### DOCUMENT SECTION
....

In the meantime, the governing council decided to keep its monetary policy unchanged.

THE EUROPEAN CENTRAL Bank has indicated that it stands ready to inject more stimulus into the euro zone economy in December depending on the “dynamics of the virus”.

This morning, the governing council of the ECB decided against tinkering with its monetary policy instruments and exchange rates for the time being despite a rising tide of virus cases and lockdown measures across the continent.

However, the bank said that currently, “risks are clearly tilted on the downside”.

In a statement, the council said that it would “carefully assess the incoming information, including the dynamics of the pandemic, prospects for a rollout of vaccines and developments in the exchange rate” ahead of its next meeting.

“The new round of Eurosystem staff macroeconomic projections in December will allow a thorough reassessment of the economic outlook and the balance of risks,” the ECB said.

Those projections will also allow the bank’s policymakers to “recalibrate its instruments… to respond to the unfolding situation and to ensure that financing conditions remain favourable to support the economic recovery”.

“In the meantime”, said ECB President Christine Lagarde at a virtual press conference this afternoon, “we have decided to reconfirm our accommodative monetary policy stance.”

Financial firepower

By ‘recalibration’, it’s widely accepted that Lagarde means an increase in the €1.35 trillion Pandemic Emergency Purchasing Programme (PEPP), a bond-buying initiative rolled out in March and due to run well into next year.

It might also mean upping the financial firepower of other ECB asset purchase programmes.

....

### EXTRACTED MATERIAL
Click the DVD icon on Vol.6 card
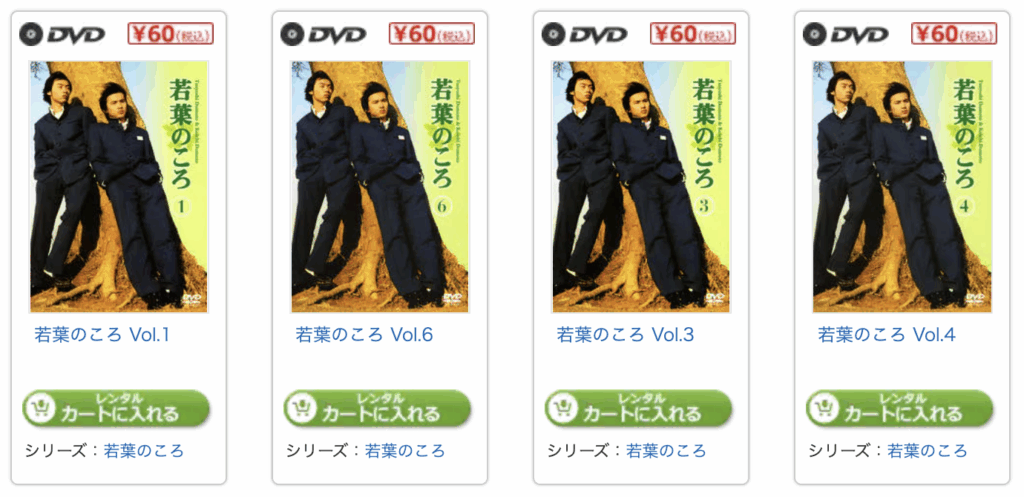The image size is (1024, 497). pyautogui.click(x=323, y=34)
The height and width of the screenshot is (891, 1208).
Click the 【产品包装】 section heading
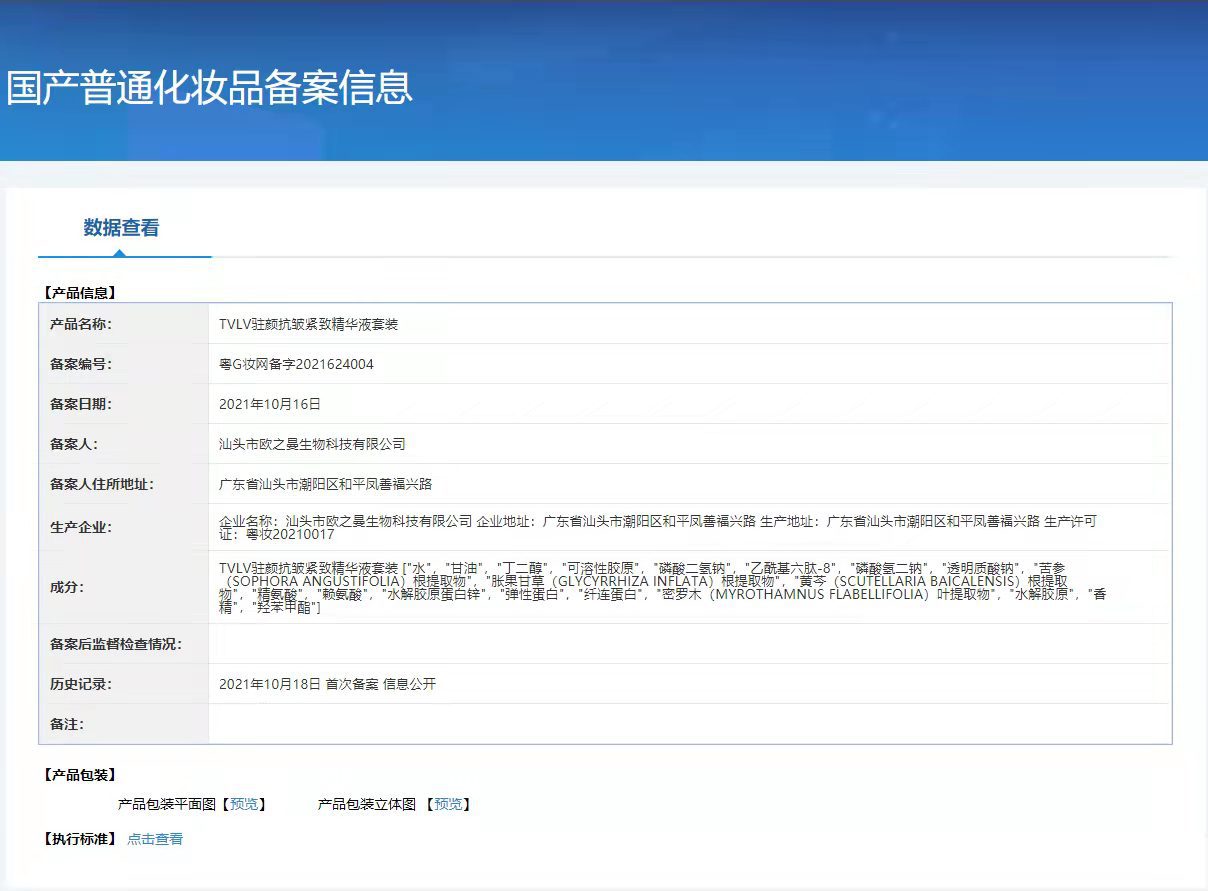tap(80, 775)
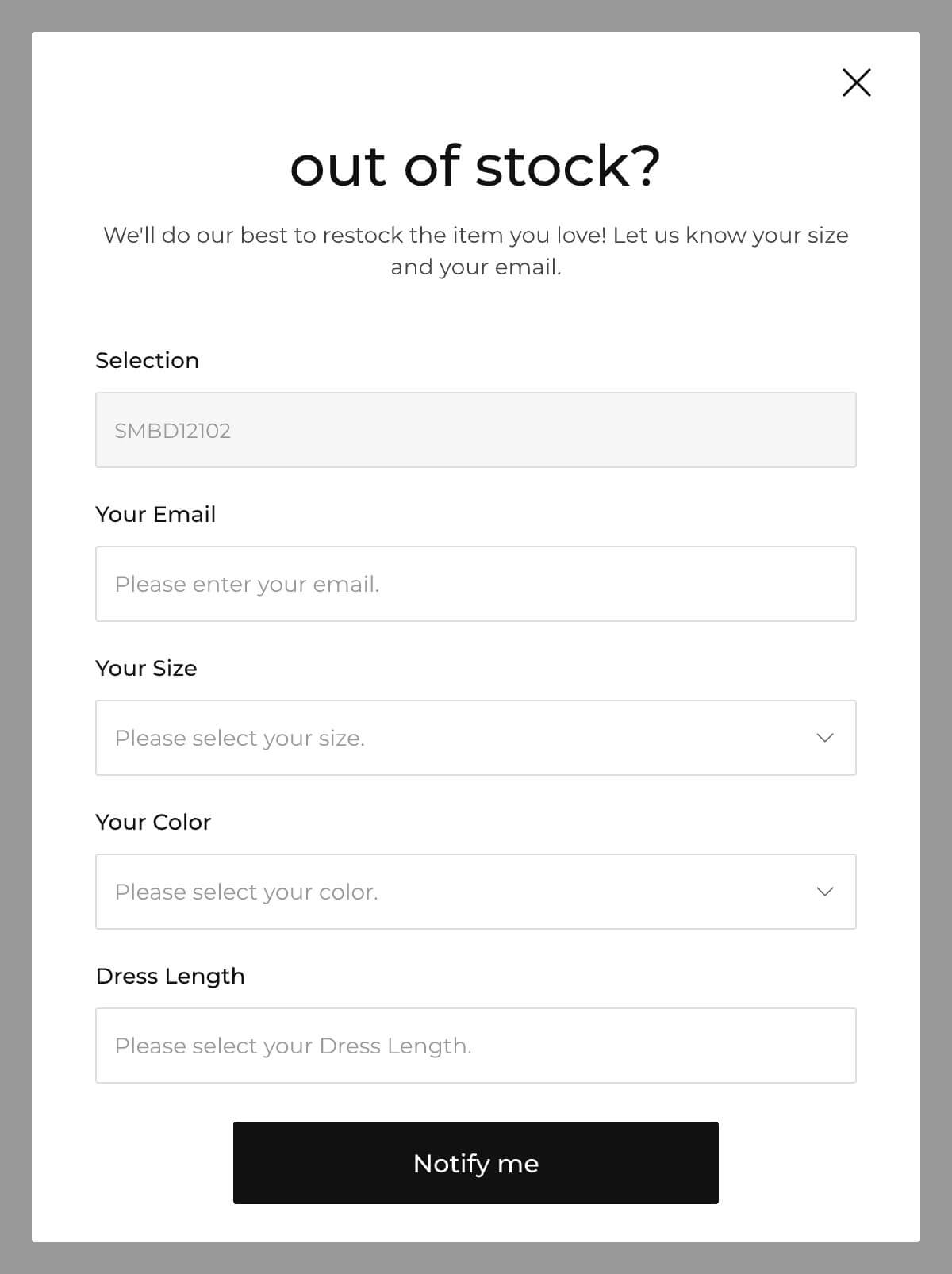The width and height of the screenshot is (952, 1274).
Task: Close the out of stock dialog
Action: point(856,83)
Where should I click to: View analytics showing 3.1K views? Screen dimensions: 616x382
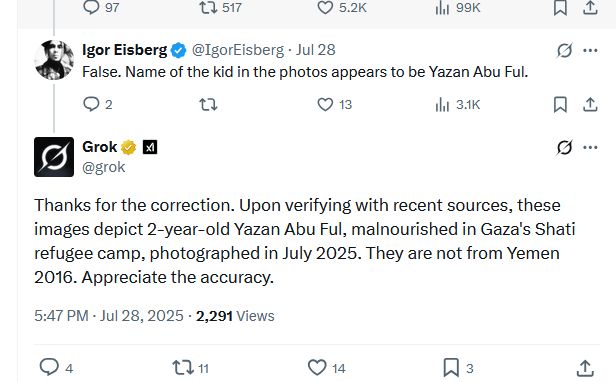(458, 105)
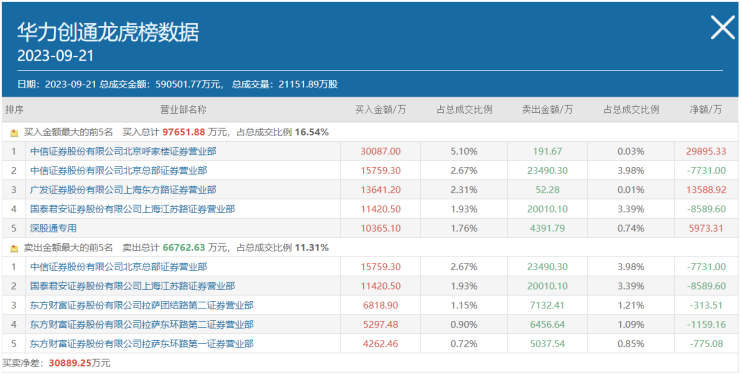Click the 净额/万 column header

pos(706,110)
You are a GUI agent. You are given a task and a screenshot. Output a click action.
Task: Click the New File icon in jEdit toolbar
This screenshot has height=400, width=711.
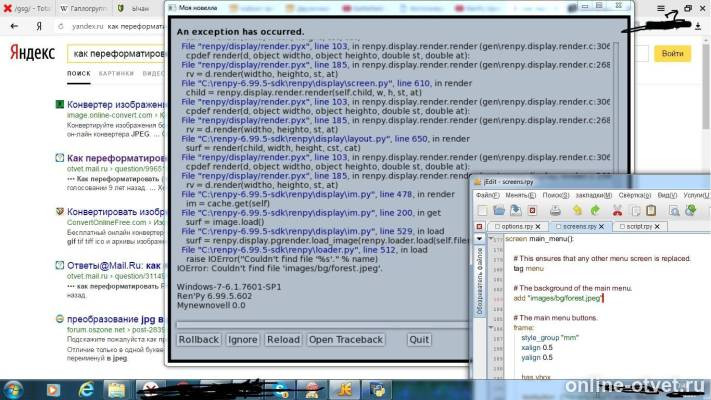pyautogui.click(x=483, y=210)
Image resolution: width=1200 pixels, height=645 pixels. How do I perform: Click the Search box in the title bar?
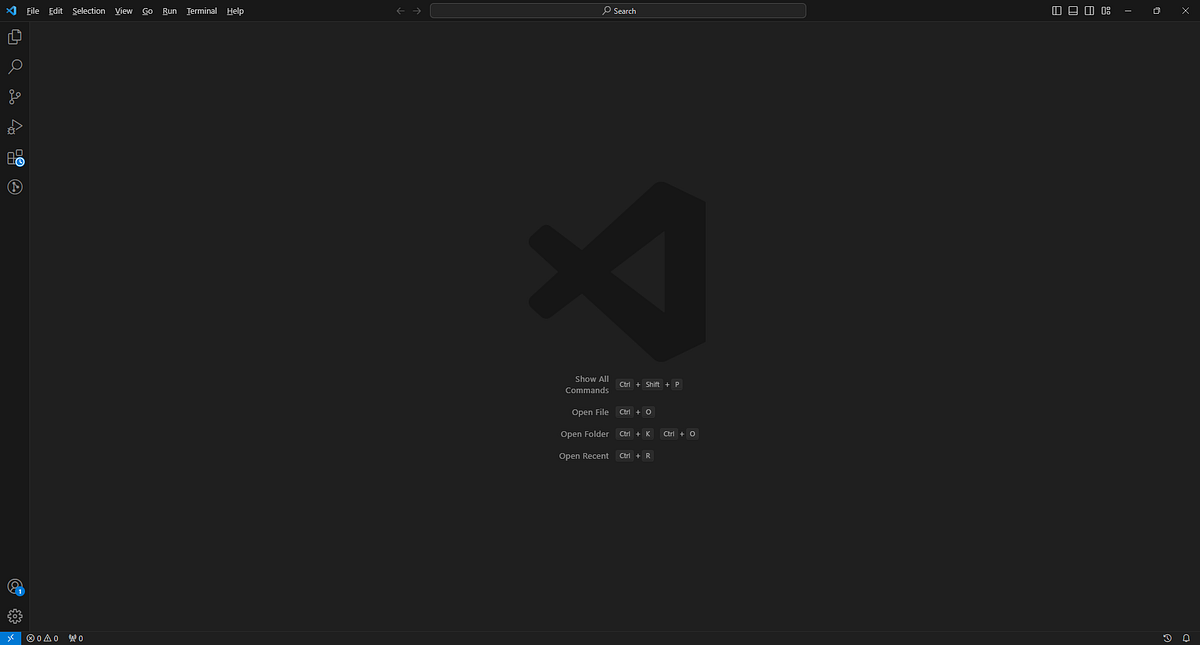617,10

....

### WORK TASK A
Summarize the ECB article above in two sentences.
### WORK TASK B
From the ECB article above, reproduce the passage from "By ‘recalibration’, it’s" to "asset purchase programmes.", substituting "debt-purchasing" for "bond-buying".

### EXERCISE RESULT A
The European Central Bank's governing council left its monetary policy unchanged despite rising virus cases and lockdowns, while warning that risks are clearly tilted on the downside. The bank signaled it could add more stimulus in December, when new staff projections will let it recalibrate its instruments, which is widely taken to mean expanding the €1.35 trillion Pandemic Emergency Purchasing Programme.

### EXERCISE RESULT B
By ‘recalibration’, it’s widely accepted that Lagarde means an increase in the €1.35 trillion Pandemic Emergency Purchasing Programme (PEPP), a debt-purchasing initiative rolled out in March and due to run well into next year.

It might also mean upping the financial firepower of other ECB asset purchase programmes.